Every line of the data should be written out exactly, with the pictures left out.

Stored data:
########
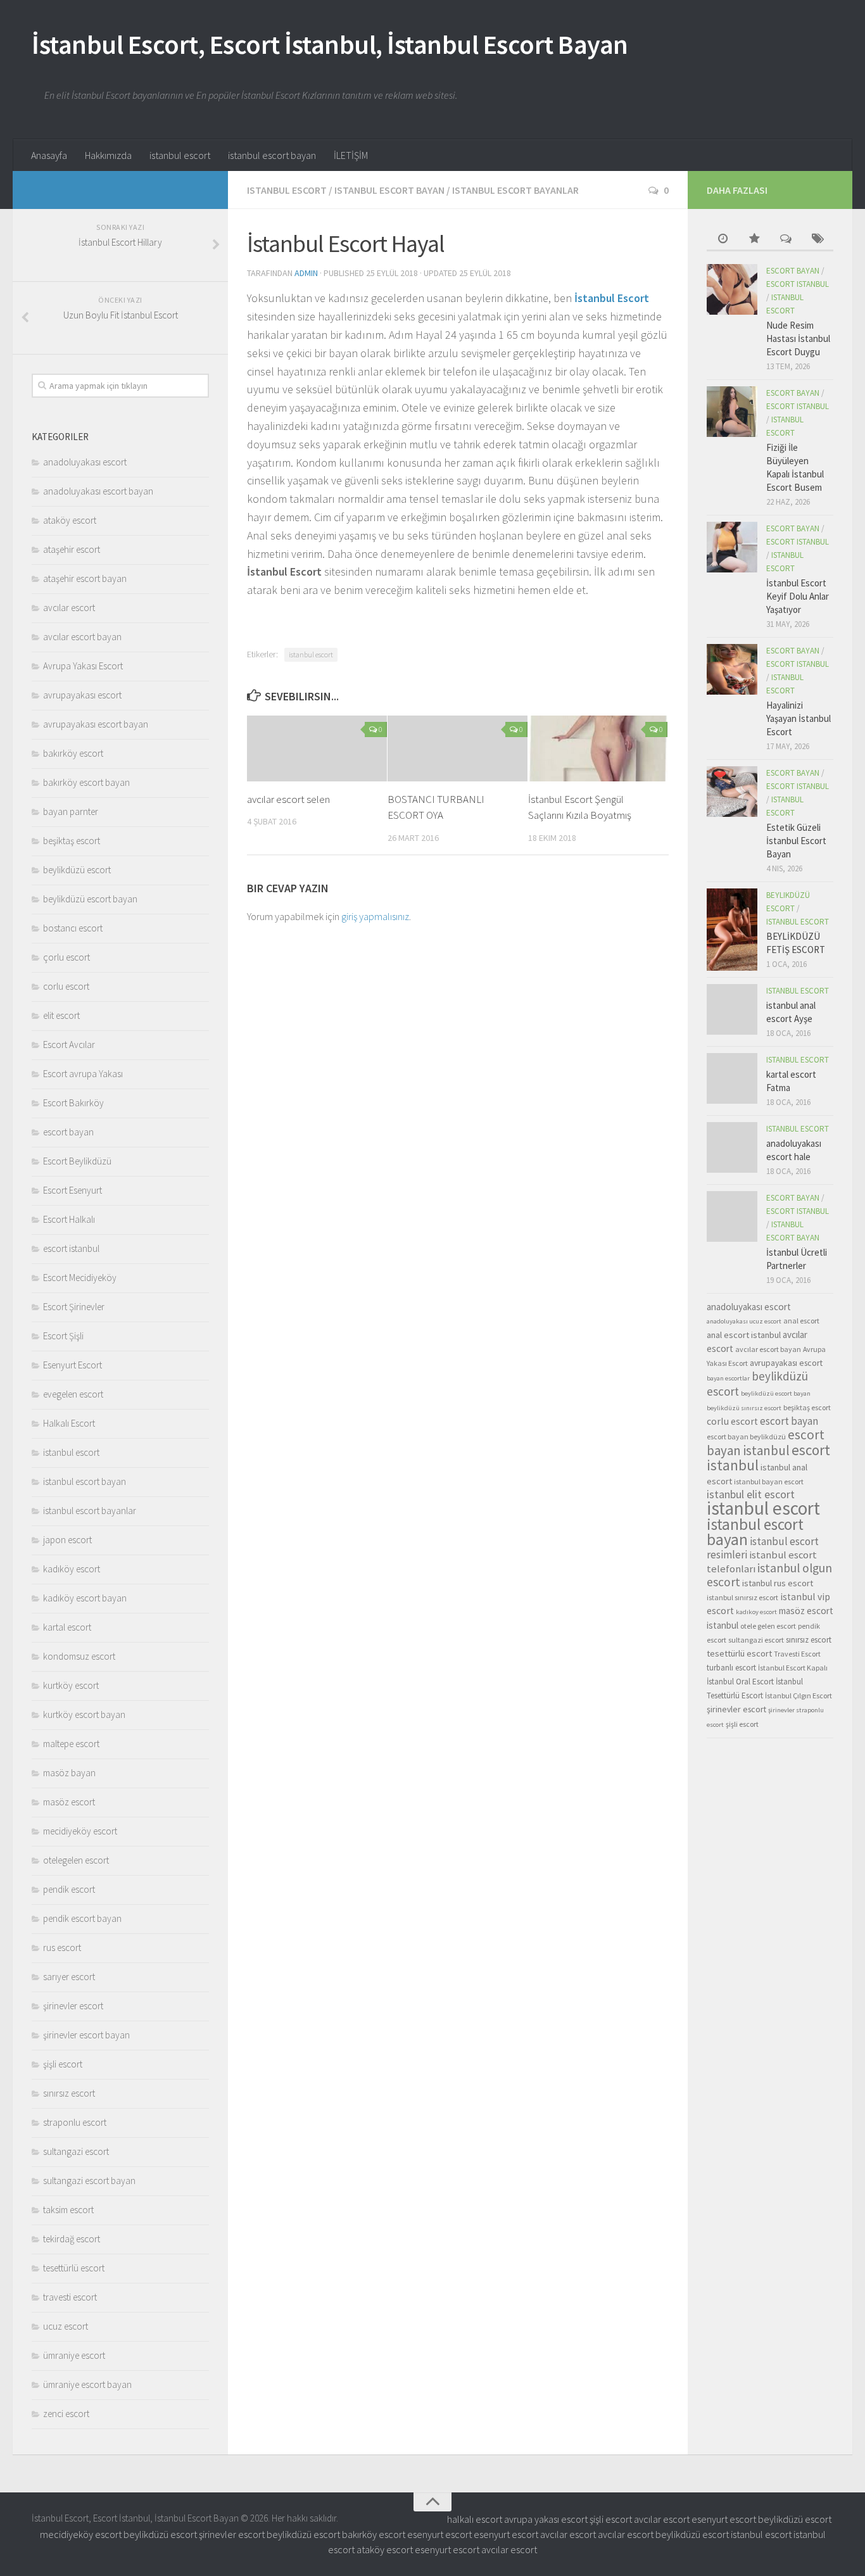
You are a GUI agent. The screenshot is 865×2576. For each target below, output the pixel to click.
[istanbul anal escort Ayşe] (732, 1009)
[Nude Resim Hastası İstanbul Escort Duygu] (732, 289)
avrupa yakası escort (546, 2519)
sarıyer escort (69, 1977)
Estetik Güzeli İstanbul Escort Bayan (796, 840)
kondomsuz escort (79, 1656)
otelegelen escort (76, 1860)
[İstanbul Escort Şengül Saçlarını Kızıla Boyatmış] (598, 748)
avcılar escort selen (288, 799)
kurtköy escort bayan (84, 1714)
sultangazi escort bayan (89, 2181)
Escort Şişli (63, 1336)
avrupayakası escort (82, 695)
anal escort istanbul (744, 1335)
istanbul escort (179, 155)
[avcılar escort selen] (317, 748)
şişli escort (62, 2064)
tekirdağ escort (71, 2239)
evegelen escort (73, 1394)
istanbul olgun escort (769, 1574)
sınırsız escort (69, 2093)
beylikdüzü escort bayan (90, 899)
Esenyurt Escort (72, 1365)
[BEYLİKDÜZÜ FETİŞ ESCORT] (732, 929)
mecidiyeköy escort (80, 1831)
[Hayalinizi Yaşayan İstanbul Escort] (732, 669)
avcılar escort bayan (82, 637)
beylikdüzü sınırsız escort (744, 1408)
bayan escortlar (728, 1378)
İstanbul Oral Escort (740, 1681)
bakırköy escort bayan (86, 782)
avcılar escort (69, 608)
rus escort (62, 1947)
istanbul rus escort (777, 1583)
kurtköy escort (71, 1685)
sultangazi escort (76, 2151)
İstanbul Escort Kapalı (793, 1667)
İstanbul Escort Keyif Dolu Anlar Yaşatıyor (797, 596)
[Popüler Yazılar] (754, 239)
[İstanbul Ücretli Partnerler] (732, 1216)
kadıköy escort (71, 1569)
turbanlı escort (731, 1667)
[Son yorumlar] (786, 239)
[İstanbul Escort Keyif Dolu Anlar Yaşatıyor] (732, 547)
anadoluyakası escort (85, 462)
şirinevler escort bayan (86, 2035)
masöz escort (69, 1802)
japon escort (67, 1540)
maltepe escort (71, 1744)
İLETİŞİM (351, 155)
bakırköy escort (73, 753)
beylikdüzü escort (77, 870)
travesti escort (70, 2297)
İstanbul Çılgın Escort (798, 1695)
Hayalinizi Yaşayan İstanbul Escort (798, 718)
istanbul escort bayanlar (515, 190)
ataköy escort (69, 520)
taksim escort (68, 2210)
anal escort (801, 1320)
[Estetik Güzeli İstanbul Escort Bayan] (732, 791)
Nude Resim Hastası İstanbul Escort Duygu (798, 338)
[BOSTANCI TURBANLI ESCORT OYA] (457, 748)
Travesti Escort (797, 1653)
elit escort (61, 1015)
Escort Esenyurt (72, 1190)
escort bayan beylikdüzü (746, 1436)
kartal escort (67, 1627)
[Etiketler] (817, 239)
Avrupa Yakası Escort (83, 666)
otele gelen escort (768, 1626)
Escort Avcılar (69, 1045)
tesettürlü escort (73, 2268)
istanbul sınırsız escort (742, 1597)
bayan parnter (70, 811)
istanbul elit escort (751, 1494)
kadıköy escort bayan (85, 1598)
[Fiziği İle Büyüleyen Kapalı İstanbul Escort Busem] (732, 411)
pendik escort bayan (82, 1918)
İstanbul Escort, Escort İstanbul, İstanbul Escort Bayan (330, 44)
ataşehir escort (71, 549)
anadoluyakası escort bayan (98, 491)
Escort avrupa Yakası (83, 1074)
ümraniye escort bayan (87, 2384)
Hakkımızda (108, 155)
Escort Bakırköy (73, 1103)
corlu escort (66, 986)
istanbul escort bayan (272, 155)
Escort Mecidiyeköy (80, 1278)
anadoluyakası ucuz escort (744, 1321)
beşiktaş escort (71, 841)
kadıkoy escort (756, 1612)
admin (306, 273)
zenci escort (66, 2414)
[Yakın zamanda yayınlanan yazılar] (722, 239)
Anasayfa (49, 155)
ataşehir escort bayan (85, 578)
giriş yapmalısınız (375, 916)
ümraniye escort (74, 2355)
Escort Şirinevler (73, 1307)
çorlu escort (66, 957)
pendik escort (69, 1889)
########
__EXPECTED ANSWER__.
You are a GUI agent. The screenshot is 865×2576. For each target below, output the pixel to click.
[istanbul anal escort Ayşe] (732, 1009)
[Nude Resim Hastası İstanbul Escort Duygu] (732, 289)
avrupa yakası escort (546, 2519)
sarıyer escort (69, 1977)
Estetik Güzeli İstanbul Escort Bayan (796, 840)
kondomsuz escort (79, 1656)
otelegelen escort (76, 1860)
[İstanbul Escort Şengül Saçlarını Kızıla Boyatmış] (598, 748)
avcılar escort selen (288, 799)
kurtköy escort bayan (84, 1714)
sultangazi escort bayan (89, 2181)
Escort Şişli (63, 1336)
avrupayakası escort (82, 695)
anal escort istanbul (744, 1335)
istanbul escort (179, 155)
[avcılar escort selen] (317, 748)
şişli escort (62, 2064)
tekirdağ escort (71, 2239)
evegelen escort (73, 1394)
istanbul olgun escort (769, 1574)
sınırsız escort (69, 2093)
beylikdüzü escort bayan (90, 899)
Esenyurt Escort (72, 1365)
[BEYLİKDÜZÜ FETİŞ ESCORT] (732, 929)
mecidiyeköy escort (80, 1831)
[Hayalinizi Yaşayan İstanbul Escort] (732, 669)
avcılar escort bayan (82, 637)
beylikdüzü sınırsız escort (744, 1408)
bayan escortlar (728, 1378)
İstanbul Oral Escort (740, 1681)
bakırköy escort bayan (86, 782)
avcılar escort (69, 608)
rus escort (62, 1947)
istanbul rus escort (777, 1583)
kurtköy escort (71, 1685)
sultangazi escort (76, 2151)
İstanbul Escort Kapalı (793, 1667)
İstanbul Escort Keyif Dolu Anlar Yaşatıyor (797, 596)
[Popüler Yazılar] (754, 239)
[İstanbul Ücretli Partnerler] (732, 1216)
kadıköy escort (71, 1569)
turbanlı escort (731, 1667)
[Son yorumlar] (786, 239)
[İstanbul Escort Keyif Dolu Anlar Yaşatıyor] (732, 547)
anadoluyakası escort (85, 462)
şirinevler escort bayan (86, 2035)
masöz escort (69, 1802)
japon escort (67, 1540)
maltepe escort (71, 1744)
İLETİŞİM (351, 155)
bakırköy escort (73, 753)
beylikdüzü escort (77, 870)
travesti escort (70, 2297)
İstanbul Çılgın Escort (798, 1695)
Hayalinizi Yaşayan İstanbul Escort (798, 718)
istanbul escort bayanlar (515, 190)
ataköy escort (69, 520)
taksim escort (68, 2210)
anal escort (801, 1320)
[Estetik Güzeli İstanbul Escort Bayan] (732, 791)
Nude Resim Hastası İstanbul Escort Duygu (798, 338)
[BOSTANCI TURBANLI ESCORT OYA] (457, 748)
Travesti Escort (797, 1653)
elit escort (61, 1015)
Escort Esenyurt (72, 1190)
escort bayan beylikdüzü (746, 1436)
kartal escort (67, 1627)
[Etiketler] (817, 239)
Avrupa Yakası Escort (83, 666)
otele gelen escort (768, 1626)
Escort Avcılar (69, 1045)
tesettürlü escort (73, 2268)
istanbul sınırsız escort (742, 1597)
bayan parnter (70, 811)
istanbul elit escort (751, 1494)
kadıköy escort bayan (85, 1598)
[Fiziği İle Büyüleyen Kapalı İstanbul Escort Busem] (732, 411)
pendik escort bayan (82, 1918)
İstanbul Escort, Escort İstanbul, İstanbul Escort Bayan (330, 44)
ataşehir escort (71, 549)
anadoluyakası escort bayan (98, 491)
Escort avrupa Yakası (83, 1074)
ümraniye escort bayan (87, 2384)
Hakkımızda (108, 155)
Escort Bakırköy (73, 1103)
corlu escort (66, 986)
istanbul escort bayan (272, 155)
Escort Mecidiyeköy (80, 1278)
anadoluyakası ucuz escort (744, 1321)
beşiktaş escort (71, 841)
kadıkoy escort (756, 1612)
admin (306, 273)
zenci escort (66, 2414)
[Yakın zamanda yayınlanan yazılar] (722, 239)
Anasayfa (49, 155)
ataşehir escort bayan (85, 578)
giriş yapmalısınız (375, 916)
ümraniye escort (74, 2355)
Escort Şirinevler (73, 1307)
çorlu escort (66, 957)
pendik escort (69, 1889)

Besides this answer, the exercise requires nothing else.